WHAT YOU NEED TO DO — Give back all of the data exactly as written.

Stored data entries

■ ■ ■

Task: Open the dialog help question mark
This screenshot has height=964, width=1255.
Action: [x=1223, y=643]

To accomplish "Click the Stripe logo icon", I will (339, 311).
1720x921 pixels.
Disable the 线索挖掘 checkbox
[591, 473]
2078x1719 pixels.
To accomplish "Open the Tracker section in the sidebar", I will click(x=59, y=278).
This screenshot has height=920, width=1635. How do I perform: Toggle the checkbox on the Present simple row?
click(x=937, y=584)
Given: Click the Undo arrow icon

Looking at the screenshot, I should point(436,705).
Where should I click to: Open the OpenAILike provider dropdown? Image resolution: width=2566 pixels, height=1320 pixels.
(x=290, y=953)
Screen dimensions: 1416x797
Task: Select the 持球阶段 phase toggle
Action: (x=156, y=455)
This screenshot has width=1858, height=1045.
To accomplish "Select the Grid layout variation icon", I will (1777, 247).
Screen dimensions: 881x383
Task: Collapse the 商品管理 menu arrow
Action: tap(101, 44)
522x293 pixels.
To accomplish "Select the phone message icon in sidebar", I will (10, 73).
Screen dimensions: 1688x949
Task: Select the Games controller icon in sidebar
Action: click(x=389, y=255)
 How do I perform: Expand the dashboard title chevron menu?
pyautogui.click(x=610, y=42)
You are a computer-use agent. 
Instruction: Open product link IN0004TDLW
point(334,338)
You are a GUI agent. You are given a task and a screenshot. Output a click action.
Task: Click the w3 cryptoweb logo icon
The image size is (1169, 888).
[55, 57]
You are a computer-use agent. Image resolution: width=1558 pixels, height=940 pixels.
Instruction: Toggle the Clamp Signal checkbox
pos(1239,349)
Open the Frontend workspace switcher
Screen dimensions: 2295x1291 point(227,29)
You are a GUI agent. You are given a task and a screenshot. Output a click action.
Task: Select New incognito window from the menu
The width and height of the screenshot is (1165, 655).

■ ■ ■

SOLUTION —
Task: Open the dialog help question mark
This screenshot has height=964, width=1255.
Action: [x=1223, y=643]

To accomplish "Click the Stripe logo icon", I will (339, 311).
1720x921 pixels.
Disable the 线索挖掘 checkbox
[591, 473]
2078x1719 pixels.
To accomplish "Open the Tracker section in the sidebar", I will click(x=59, y=278).
This screenshot has height=920, width=1635. How do I perform: Toggle the checkbox on the Present simple row?
click(x=937, y=584)
Given: Click the Undo arrow icon

Looking at the screenshot, I should point(436,705).
Where should I click to: Open the OpenAILike provider dropdown? Image resolution: width=2566 pixels, height=1320 pixels.
(x=290, y=953)
Screen dimensions: 1416x797
Task: Select the 持球阶段 phase toggle
Action: (x=156, y=455)
This screenshot has width=1858, height=1045.
To accomplish "Select the Grid layout variation icon", I will (1777, 247).
Screen dimensions: 881x383
Task: Collapse the 商品管理 menu arrow
Action: tap(101, 44)
522x293 pixels.
To accomplish "Select the phone message icon in sidebar", I will (10, 73).
Screen dimensions: 1688x949
Task: Select the Games controller icon in sidebar
Action: click(x=389, y=255)
 How do I perform: Expand the dashboard title chevron menu?
pyautogui.click(x=610, y=42)
You are a computer-use agent. 
Instruction: Open product link IN0004TDLW
point(334,338)
You are a GUI agent. You are given a task and a screenshot. Output a click action.
Task: Click the w3 cryptoweb logo icon
The image size is (1169, 888).
[55, 57]
You are a computer-use agent. Image resolution: width=1558 pixels, height=940 pixels.
Instruction: Toggle the Clamp Signal checkbox
pos(1239,349)
Open the Frontend workspace switcher
Screen dimensions: 2295x1291 point(227,29)
You are a GUI agent. You are given a task and a screenshot. Output a click action.
Task: Select New incognito window from the menu
The width and height of the screenshot is (1165, 655).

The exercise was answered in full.